Trading A Forex News Fade

Posted by admin 06/02/2014 Comments are off 1136 views

forex news

It is a very risky proposition to actually trade the news, and by this I mean, placing trades as the news comes out based on the difference between the actual and the forecast is not recommended, it is a practice fraught with danger. Forex trading at these times is highly risky, the spreads open and there is a big chance that you will be just whipsawed out of the market.
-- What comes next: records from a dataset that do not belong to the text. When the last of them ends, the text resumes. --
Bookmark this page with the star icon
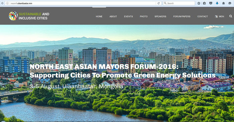 tap(199, 3)
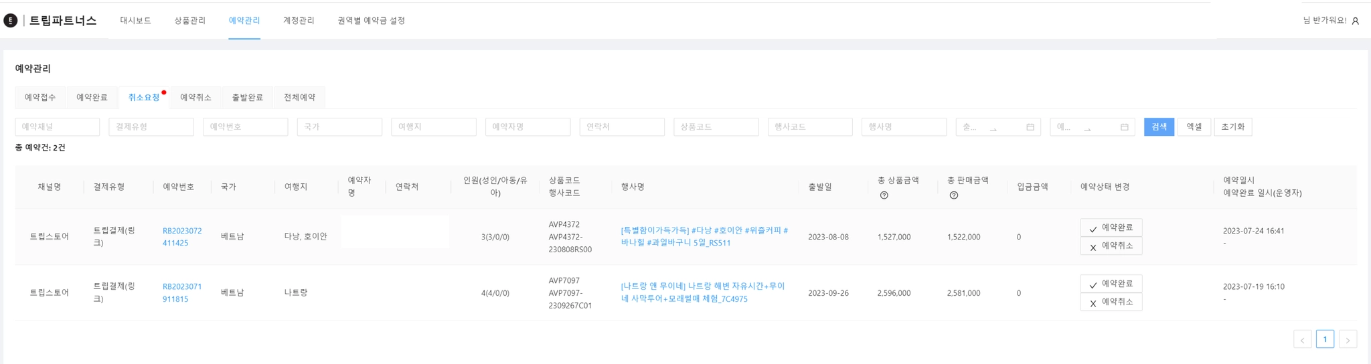The image size is (1371, 364).
Task: Click the 트립파트너스 logo icon
Action: pos(11,21)
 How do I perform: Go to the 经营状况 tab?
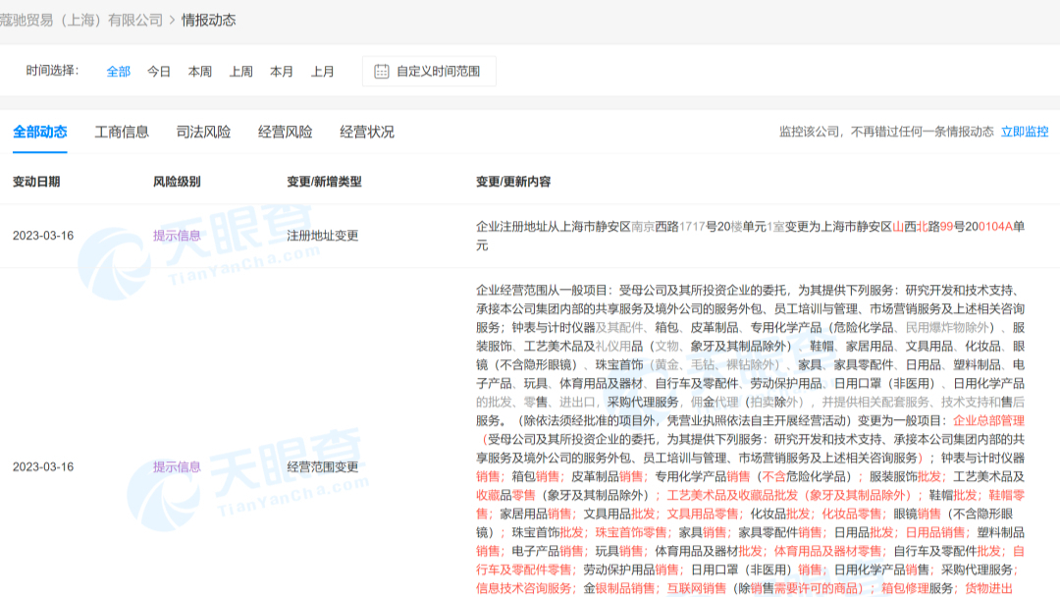coord(367,132)
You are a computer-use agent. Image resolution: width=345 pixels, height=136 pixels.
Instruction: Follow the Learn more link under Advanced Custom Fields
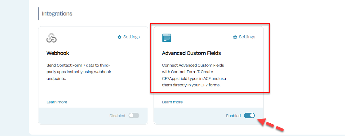coord(172,102)
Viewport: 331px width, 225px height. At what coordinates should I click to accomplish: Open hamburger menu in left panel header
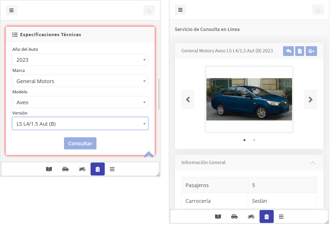11,10
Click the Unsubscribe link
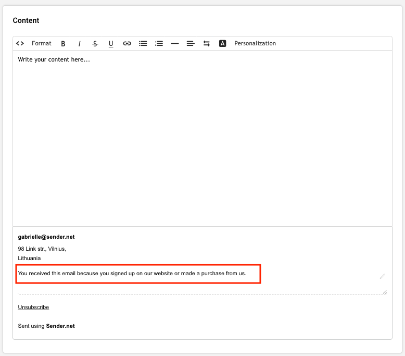The width and height of the screenshot is (405, 356). pos(33,308)
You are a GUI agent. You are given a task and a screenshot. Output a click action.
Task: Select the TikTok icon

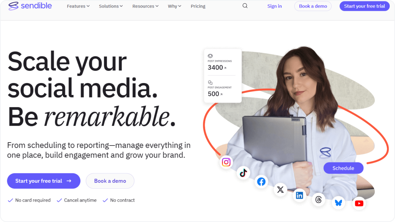(243, 173)
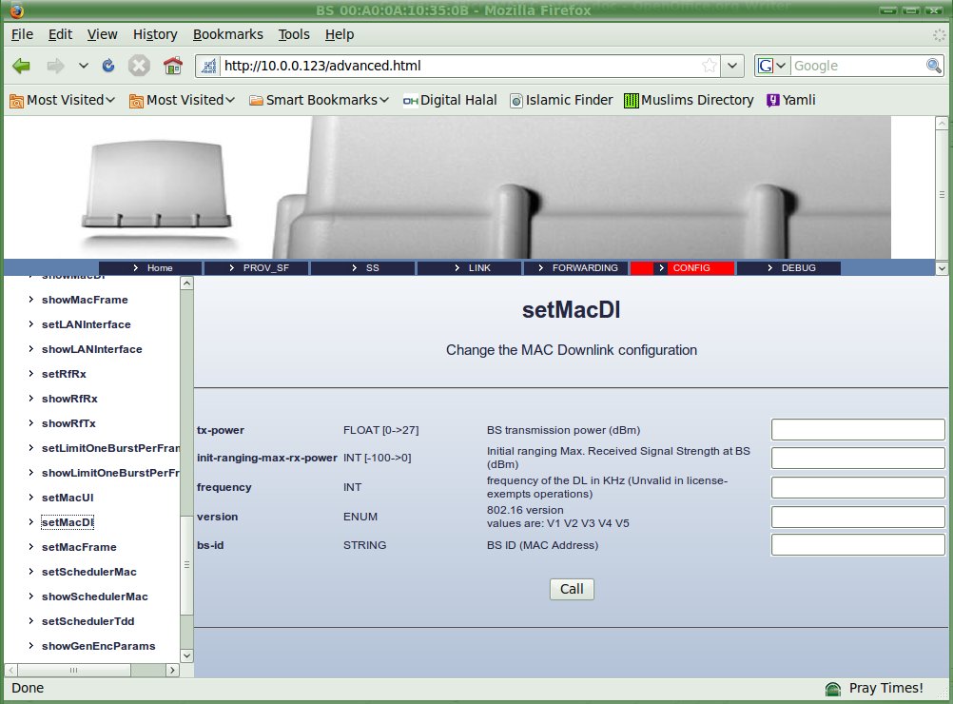Click the Stop loading icon
953x704 pixels.
(139, 66)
Trade Forex After News Announcements.

There is an advantage of working around the news since it gives you a window of time for trading, we know when the economic announcements will be and which ones affect the forex market most. Often there is a spike in the market as the news comes out, and this can last for anything up to 3 hours, and then more often than not the market will reverse. This is not always the case, some announcements can have a long term impact on the forex markets like an interest rate change, but what we are looking for is opportunities when the market is likely to reverse. What you must remember though that you are not trading the news, you must not change your mind all of sudden and decide to chase the market, this is a sure fire way to lose money. You should disregard the news altogether, and just proceed to chart as normally, the only thing you’re taking from the fact there is a news announcement that it gives you an idea of what times to trade.

Forex News Fade.

When there is a substantial difference in the actual figure compared to the forecast, then you will see an initial spike, sometimes in the expected direction, sometimes not, this is what makes trading the actual announcement so hard. But once the initial move has happened the market will soon slow down and indicate a reversal, and this is the part of the move that we are interested in. Don’t look just plainly for the market slowing down and showing signs of reversal, you need to apply the same due diligence and preparation as you would at any other time or circumstances. The target for your trade is around the area from where the spike occurred, you should also bear in mind the trend, since if the spike was a counter trend move then there is always the possibility that the market will continue to move in your favour well after the initial normalisation of the market.